PROLOG: addOne predicate, what happens when temp. variable hits the base clause, how does Prolog call values?

0
votes

I need some help with understanding the following Prolog source code:

addone([],[]).
addone([H|T],[H1|T1]):-H1 is H + 1, addone(T,T1).

This code, takes a given list and therefore prints out another one which has +1 added to each argument of it.

I don't understand how exactly this work, if I trace it: 

[trace] 69 ?- addone([1,2,3],X).
   Call: (6) addone([1, 2, 3], _G1196) ? creep
   Call: (7) _G1273 is 1+1 ? creep
   Exit: (7) 2 is 1+1 ? creep
   Call: (7) addone([2, 3], _G1274) ? creep
   Call: (8) _G1279 is 2+1 ? creep
   Exit: (8) 3 is 2+1 ? creep
   Call: (8) addone([3], _G1280) ? creep
   Call: (9) _G1285 is 3+1 ? creep
   Exit: (9) 4 is 3+1 ? creep
   Call: (9) addone([], _G1286) ? creep
   Exit: (9) addone([], []) ? creep
   Exit: (8) addone([3], [4]) ? creep
   Exit: (7) addone([2, 3], [3, 4]) ? creep
   Exit: (6) addone([1, 2, 3], [2, 3, 4]) ? creep
X = [2, 3, 4].

I get to the point: 

Call: (9) addone([], _G1286) ? creep
   Exit: (9) addone([], []) ? creep

From here I don't understand how when I reach the base clause Prolog recalls its saved values?

Can you please explain me how this thing works, what is the logic behind it?

Thank you in advance, Petar!

1
prolog
Each Exit is a return from a recursive call back to a point in addone where there were pending values/results. So you're seeing all those recursive calls finally return and the final results going in their place.lurker

1 Answers

0
votes

I guess the answer you might be looking for is:

When Prolog sees a predicate defined like this (most simple example):

foo([]).
foo([_|_]).

This predicate will now be deterministic on proper lists. In other words, it will succeed exactly once. This is because Prolog can recognize by loooking at the two clauses that they are mutually exclusive. In other words, for any non-empty list the second clause only can apply, and for an empty list the first clause only can apply.

In other words, for a proper list of length Len, after Len calls of the second clause, a call of the first clause will follow. At that point it succeeds, and all recursive calls (which were tail recursive) will succeed, in reverse order of how they were called.
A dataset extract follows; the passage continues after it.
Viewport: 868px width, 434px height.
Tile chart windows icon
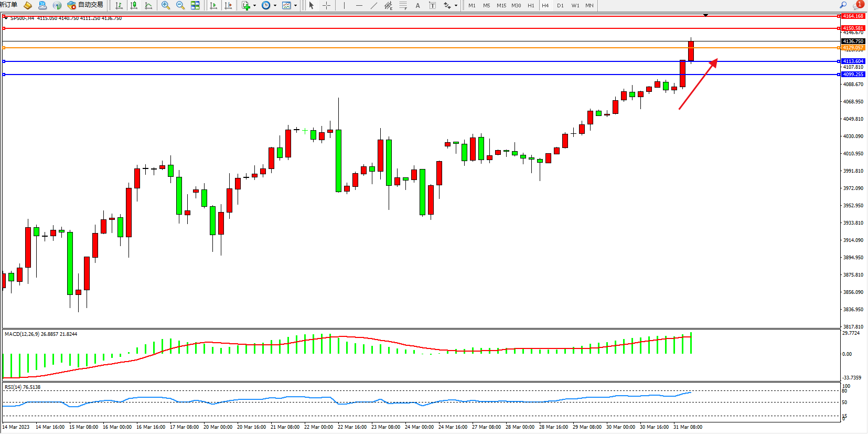(x=195, y=5)
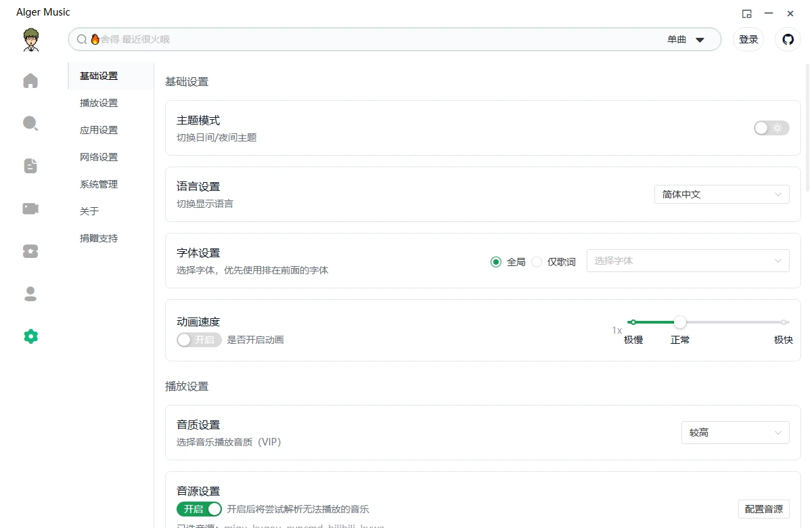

In your example, before the recursive call is even made, a value is calculated and ready to be used when the call succeeds.

One thing here is that when you call with it a second argument a variable, you will keep on unifying this variable with a head of a list (the number you calculated) and a free tail [H1|T1], which you pass to the recursive call addone(T, T1). Only when the first argument is the empty list, will the second argument also be unified with an empty list: addone([], []). Now, on the return from the recursive calls, the list of values (growing from behind) will be unified with the free tails [4|[]], [3|[4|[]]] [2|[3|[4|[]]]], eventually building the final list in the second argument.